=== Data to use ===

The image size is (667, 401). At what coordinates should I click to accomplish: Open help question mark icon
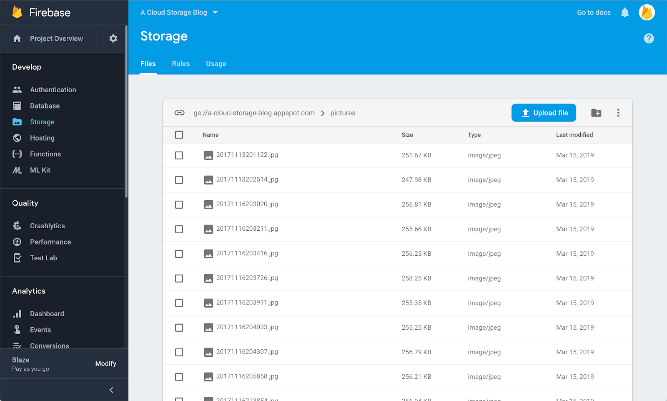point(649,38)
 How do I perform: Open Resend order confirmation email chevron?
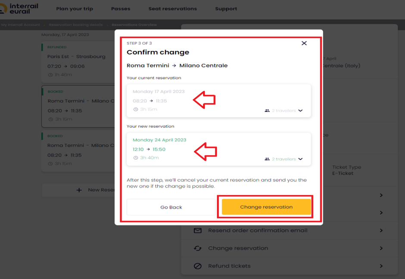(x=381, y=230)
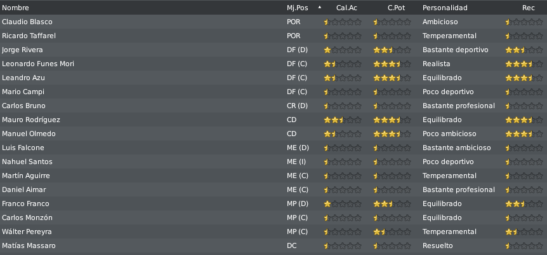Click the Rec column header
Image resolution: width=547 pixels, height=255 pixels.
(528, 8)
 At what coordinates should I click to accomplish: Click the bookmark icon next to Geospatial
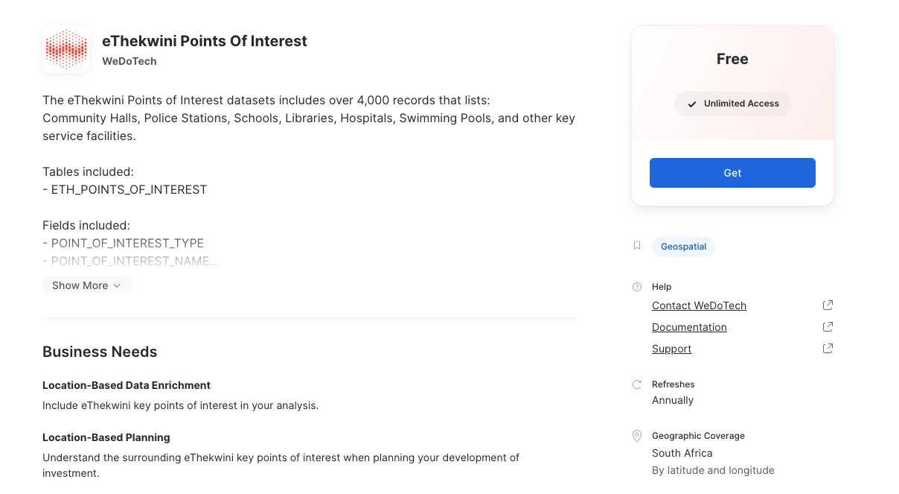pos(637,246)
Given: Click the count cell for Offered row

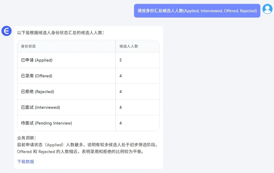Looking at the screenshot, I should 121,76.
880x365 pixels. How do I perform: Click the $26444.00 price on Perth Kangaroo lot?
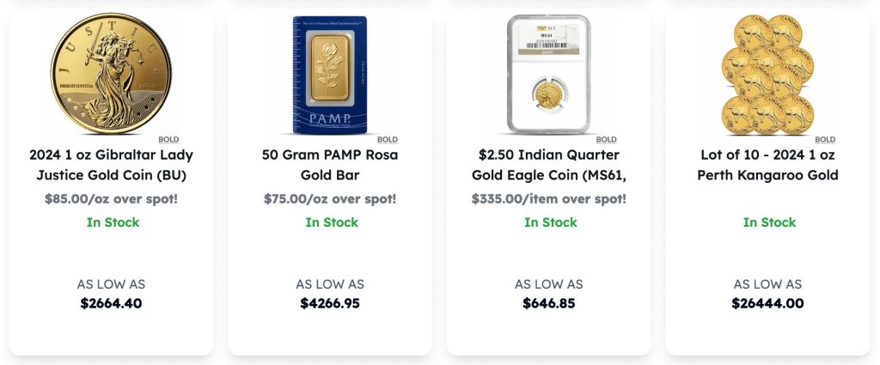pos(767,303)
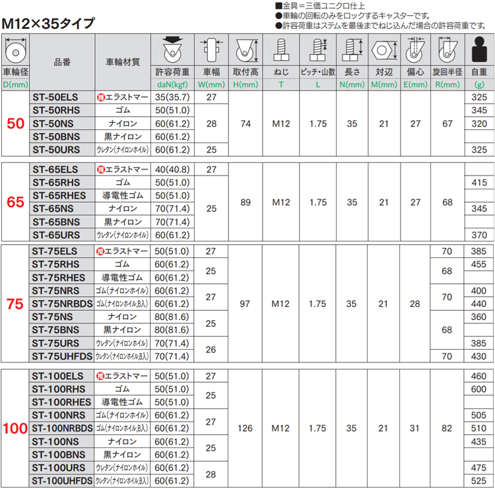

===

Required action:
Type the material out again exactly. Skip the pictures.

Written solution:
The image size is (667, 401). At what coordinates should I click to accomplish: Open help question mark icon
point(649,38)
 How do I perform: Open Resend order confirmation email chevron?
(x=381, y=230)
Click the Rec column header
Image resolution: width=547 pixels, height=255 pixels.
(528, 8)
 At what coordinates should I click to accomplish: Click the bookmark icon next to Geospatial
pos(637,246)
Given: Click the count cell for Offered row

Looking at the screenshot, I should 121,76.
880x365 pixels. How do I perform: Click the $26444.00 price on Perth Kangaroo lot?
pos(767,303)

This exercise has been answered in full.